Купе содрогнулось от хохота, девушка отвернулась и рухнула лицом в подушку, только вздрагивали плечи.

— Да, вам смешно! А между тем, именно этот варварский роман, который поэт с отчаянья настучал, у него и взяли в издательстве, и напечатали, и всё у него с тех пор пошло чики-чики. Гонорары и признание. Нашел золотую жилу. Так и пишет, кажется, по сей день, в том же русле.

— Мораль? — проскрипел Эйнштейн, утирая слезу. — Сейчас многие так пишут, новые классики, золотая жила, ой, не могу!..

— Мораль?! — воскликнула будущая американка. — А в том и мораль, и формула! Чтобы в жизни, особенно в новой, не просто устроиться, а засветиться, прославиться, стать признанным и так далее, нужно, фигурально выражаясь…

— Дать негру! — подсказал Эйнштейн.

Новый взрыв хохота совпал с ударом, сопровожденным скрежетом, как будто поезд врезался в гору и еще некоторое время сминался, перед тем как остановиться. В результате Люксембург съехала с полки и оказалась на четвереньках в проходе. Эйнштейн, ухватившись за что-то рукой, повис на своей полке, как цирковой джигит на скакуне. Олега откинуло спиной на лежащую девушку, которая захватила его в объятиях, и не отпускала, пока не унялось «землетрясение», — ее положение, исходя из направления инерции, оказалось самым безопасным.

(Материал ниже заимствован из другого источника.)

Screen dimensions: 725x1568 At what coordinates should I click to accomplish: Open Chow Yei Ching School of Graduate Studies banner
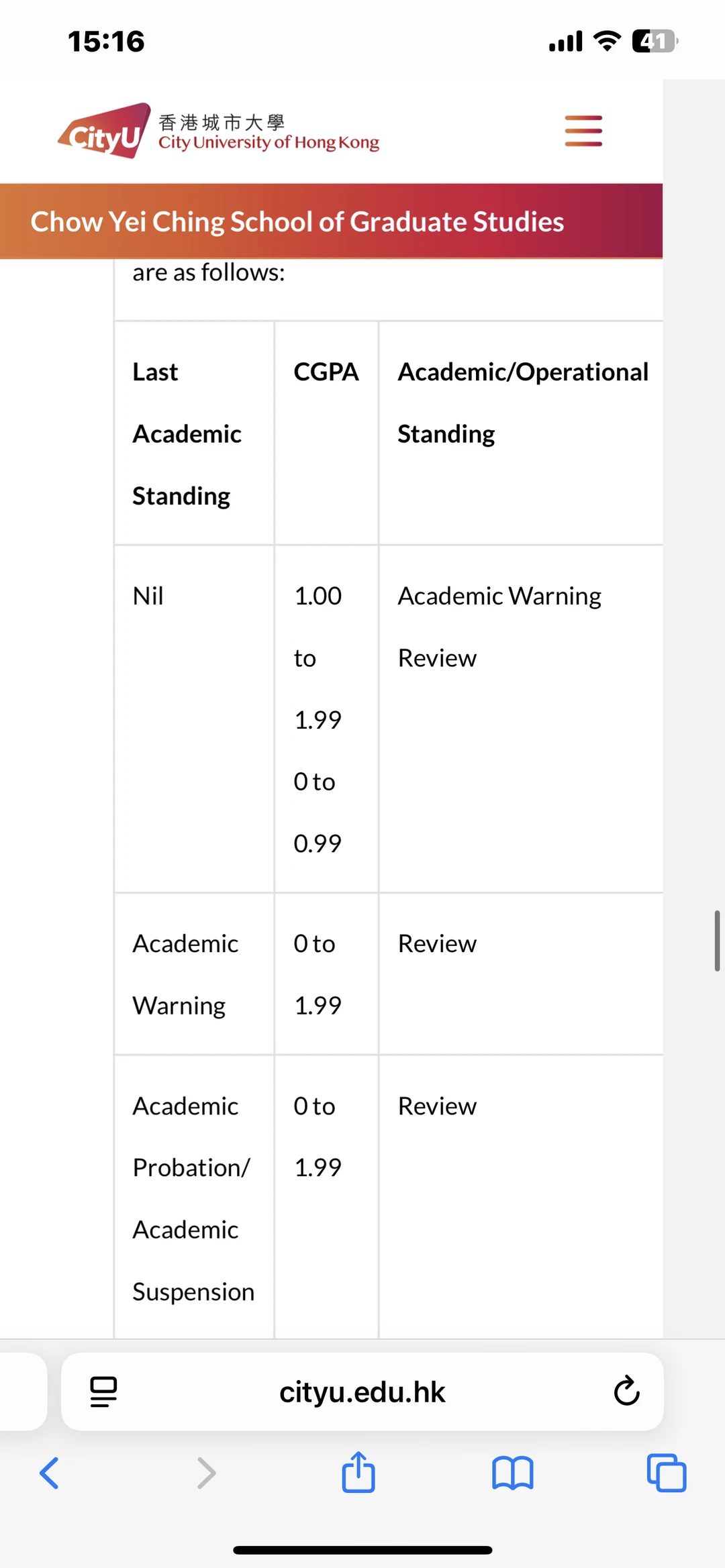(331, 221)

Во время торможения, лязгнув, сама собой открылась дверь купе.

Поезд стоял. По вагону разносились жалобы и возмущенные возгласы, в том числе на непонятном языке, в которых угадывались ноты от колоритных голов, посетивших недавно купе.

Эйнштейн выскочил вон, скоро его уже было слышно где-то в конце коридора, он с кем-то разговаривал.

Люксембург, чертыхаясь, потёрла коленки, села, принялась причесываться.